Stored records:
----------

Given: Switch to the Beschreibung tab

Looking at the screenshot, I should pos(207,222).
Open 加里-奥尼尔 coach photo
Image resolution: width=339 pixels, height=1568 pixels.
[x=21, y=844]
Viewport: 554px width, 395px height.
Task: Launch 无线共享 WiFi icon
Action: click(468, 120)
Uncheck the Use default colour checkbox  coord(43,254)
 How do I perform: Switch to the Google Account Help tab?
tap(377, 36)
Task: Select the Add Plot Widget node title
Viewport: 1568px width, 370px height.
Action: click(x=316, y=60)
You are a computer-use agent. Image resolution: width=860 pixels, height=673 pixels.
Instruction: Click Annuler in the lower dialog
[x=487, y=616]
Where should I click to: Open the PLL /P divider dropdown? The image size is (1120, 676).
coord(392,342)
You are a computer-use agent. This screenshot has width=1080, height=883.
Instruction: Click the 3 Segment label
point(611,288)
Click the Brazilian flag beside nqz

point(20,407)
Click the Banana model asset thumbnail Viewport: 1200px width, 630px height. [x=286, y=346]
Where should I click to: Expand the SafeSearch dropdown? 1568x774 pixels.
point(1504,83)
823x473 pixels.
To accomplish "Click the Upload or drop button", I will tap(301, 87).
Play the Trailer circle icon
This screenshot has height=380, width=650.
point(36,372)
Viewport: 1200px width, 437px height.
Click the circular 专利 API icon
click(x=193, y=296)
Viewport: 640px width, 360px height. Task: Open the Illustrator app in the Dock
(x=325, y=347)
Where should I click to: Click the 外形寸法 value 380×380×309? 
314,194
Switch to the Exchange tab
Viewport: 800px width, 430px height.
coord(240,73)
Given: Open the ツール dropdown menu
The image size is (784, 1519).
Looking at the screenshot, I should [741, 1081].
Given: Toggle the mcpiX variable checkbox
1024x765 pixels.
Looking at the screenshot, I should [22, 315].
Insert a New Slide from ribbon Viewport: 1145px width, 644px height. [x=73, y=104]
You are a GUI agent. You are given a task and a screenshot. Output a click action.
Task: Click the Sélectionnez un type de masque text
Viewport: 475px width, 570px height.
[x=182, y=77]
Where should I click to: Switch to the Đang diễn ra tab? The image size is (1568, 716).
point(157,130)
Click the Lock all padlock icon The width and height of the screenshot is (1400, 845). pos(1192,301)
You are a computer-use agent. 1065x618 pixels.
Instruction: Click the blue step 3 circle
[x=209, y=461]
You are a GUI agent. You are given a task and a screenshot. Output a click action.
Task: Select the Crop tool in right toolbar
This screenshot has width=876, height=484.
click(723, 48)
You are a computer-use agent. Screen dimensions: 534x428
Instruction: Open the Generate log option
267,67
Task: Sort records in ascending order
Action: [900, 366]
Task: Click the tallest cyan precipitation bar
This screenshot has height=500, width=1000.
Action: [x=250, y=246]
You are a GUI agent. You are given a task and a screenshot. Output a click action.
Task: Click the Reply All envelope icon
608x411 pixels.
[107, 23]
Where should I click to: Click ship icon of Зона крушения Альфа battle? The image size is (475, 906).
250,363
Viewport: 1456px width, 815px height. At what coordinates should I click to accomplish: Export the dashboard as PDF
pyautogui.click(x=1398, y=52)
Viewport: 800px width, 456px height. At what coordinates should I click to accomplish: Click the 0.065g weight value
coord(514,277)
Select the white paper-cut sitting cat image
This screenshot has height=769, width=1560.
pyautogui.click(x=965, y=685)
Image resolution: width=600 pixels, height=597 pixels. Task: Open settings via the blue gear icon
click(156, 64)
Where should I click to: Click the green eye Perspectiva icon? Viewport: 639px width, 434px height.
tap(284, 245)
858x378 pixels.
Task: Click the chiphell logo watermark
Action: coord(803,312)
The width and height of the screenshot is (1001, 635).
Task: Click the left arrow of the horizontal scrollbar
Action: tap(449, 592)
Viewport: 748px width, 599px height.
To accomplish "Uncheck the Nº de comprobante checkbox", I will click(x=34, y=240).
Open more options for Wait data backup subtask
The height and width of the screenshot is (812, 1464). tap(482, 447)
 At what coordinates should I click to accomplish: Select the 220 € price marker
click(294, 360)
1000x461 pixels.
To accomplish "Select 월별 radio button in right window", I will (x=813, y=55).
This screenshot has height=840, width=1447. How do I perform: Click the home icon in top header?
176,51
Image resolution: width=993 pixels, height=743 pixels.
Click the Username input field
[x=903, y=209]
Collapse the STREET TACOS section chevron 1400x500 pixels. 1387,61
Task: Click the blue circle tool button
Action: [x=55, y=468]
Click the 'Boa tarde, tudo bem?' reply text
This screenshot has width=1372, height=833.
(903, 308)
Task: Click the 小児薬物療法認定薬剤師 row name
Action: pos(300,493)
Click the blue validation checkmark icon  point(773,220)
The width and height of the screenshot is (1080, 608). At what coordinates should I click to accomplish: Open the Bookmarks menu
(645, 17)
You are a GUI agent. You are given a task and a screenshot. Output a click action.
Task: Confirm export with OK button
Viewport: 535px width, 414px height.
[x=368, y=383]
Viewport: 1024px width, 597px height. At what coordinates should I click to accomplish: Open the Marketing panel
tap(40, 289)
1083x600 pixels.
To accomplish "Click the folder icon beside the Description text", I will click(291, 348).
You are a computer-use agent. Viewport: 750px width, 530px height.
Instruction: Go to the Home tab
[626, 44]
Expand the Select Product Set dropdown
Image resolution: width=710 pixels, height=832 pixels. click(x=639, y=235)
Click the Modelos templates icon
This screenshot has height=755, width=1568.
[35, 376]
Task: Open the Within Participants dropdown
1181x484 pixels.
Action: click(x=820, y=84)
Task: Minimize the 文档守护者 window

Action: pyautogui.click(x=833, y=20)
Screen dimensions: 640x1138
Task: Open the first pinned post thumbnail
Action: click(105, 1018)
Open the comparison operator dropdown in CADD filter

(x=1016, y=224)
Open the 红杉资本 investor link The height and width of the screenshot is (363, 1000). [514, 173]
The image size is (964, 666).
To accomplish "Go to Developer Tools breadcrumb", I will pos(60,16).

----------

_WHAT YOU ARE ASKED TO DO_.
An answer is complete only when it holds every line above containing the string "checkbox".

_OUTPUT FOR THIS EXERCISE_.
Uncheck the Use default colour checkbox  coord(43,254)
Given: Toggle the mcpiX variable checkbox
To accomplish "Uncheck the Nº de comprobante checkbox", I will click(x=34, y=240).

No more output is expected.